At the time of this writing, it seems that we'll eventually want to provide potentially six different AMIs for each Fedora Cloud image processed.

VirtualizationStorageResult
ParavirtualInstance-Store1 bundle *
ParavirtualEBS1 snapshot, 2 volume types
ParavirtualEBS (encrypted)1 snapshot, 2 volume types *
HVMInstance-Store1 bundle *
HVMEBS1 snapshot, 2 volume types
HVMEBS (encrypted)1 snapshot, 2 volume types *

*: Not yet added to Fedimg

The "2 volume types" mentioned in this table are Standard and GP2. GP2 is a new SSD-based type Amazon is encouraging. It has different pricing and performance characteristics.

Terminology

An instance is a virtual machine that exists on EC2. They are started from an AMI. To put it simply, an instance is a computer.

An AMI, or Amazon Machine Image, is essentially a picture of a potential instance. The AMI defines everything about how the new instance will be, including the operating system and all files that the system will be born with. It is what is used to start a new instance on EC2. Fedimg registers Fedora images as public AMIs so they are freely available in all regions for testing and use.

The utility instance is the instance which downloads the raw image file and writes it to a volume for snapshotting. It is the first instance that is launched during the EC2 service.

The test instance is launched from an AMI that Fedimg has registered. Fedimg can be easily configured to perform tests on this instance to determine the health of the new AMI. It is the second instance that is created during the EC2 service.

Process

When the uploader calls on the EC2 service, the following happens:

  1. The AWS AMI list in /etc/fedimg.cfg is read in.

  2. A utility instance is deployed using the properties from the first item in the AMI list.

  3. The utility instance uses curl to pull down the .raw.xz image file and writes it to a blank volume. This volume is then snapshotted and subsequently destroyed.

  4. The volume snapshot is used to register the image as an AMI. Images are registered with both standard and GP2 volume types, as well as with both paravirtual and HVM virtualization.

  5. The utility instance is shut down, and a test instance is started, using the AMI that was just registered.

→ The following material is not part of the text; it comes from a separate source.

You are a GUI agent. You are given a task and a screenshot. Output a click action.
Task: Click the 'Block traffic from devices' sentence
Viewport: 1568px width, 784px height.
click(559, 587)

  6. The test script (configured in /etc/fedimg.cfg) is executed on the test node. If it exits with status code 0, the tests are considered to have passed. (In the future, Tunir will be used for testing.)

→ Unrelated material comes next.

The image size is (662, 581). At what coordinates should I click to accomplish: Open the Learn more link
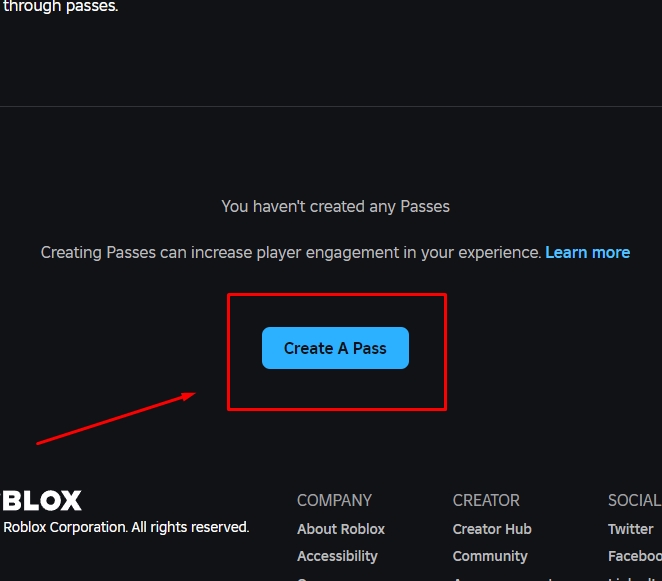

  7. If the tests passed, the AMI is copied to all other EC2 regions.

  8. All AMIs are made public.

Fedmsgs are emitted throughout this process, notifying when an image upload or test is started, completed, or fails.

Getting AMI info

The EC2 service produces publicly-available AMIs in a variety of flavors. You can get the IDs and other information about these AMIs in a few different ways:

  1. The preferred way at the moment is to just check Datagrepper. You can see the results of the latest image uploads by visiting a URL like this. Just click "Details" for any of the completed upload jobs, and you can see the AMI ID, as well as other info.

  2. AMI info is displayed on the releng dashboard, though it's not quite complete yet. It only displays the very latest upload jobs, and only a few of them at a time. The releng dash is currently undergoing a rewrite, and this option for getting AMI info will be much more useful in the future.

  3. If you have access to the machine that Fedimg is running on, or if you've triggered a manual upload job, Fedimg outputs AMI info to stdout as well as in the logs, which can be accessed with journalctl. Fedimg logging goes through fedmsg-hub, so you could check these logs with a command like journalctl -u fedmsg-hub.

Custom exceptions

The EC2 service defines three custom exceptions that can be raised by the service.

  • EC2ServiceException, a generic exception (inherits from Exception).
  • EC2UtilityException, which can arise when there is a problem with the utility instance (inherits from EC2ServiceException).
  • EC2TestException, which can arise when there is an issue with the test instance (inherits from EC2ServiceException).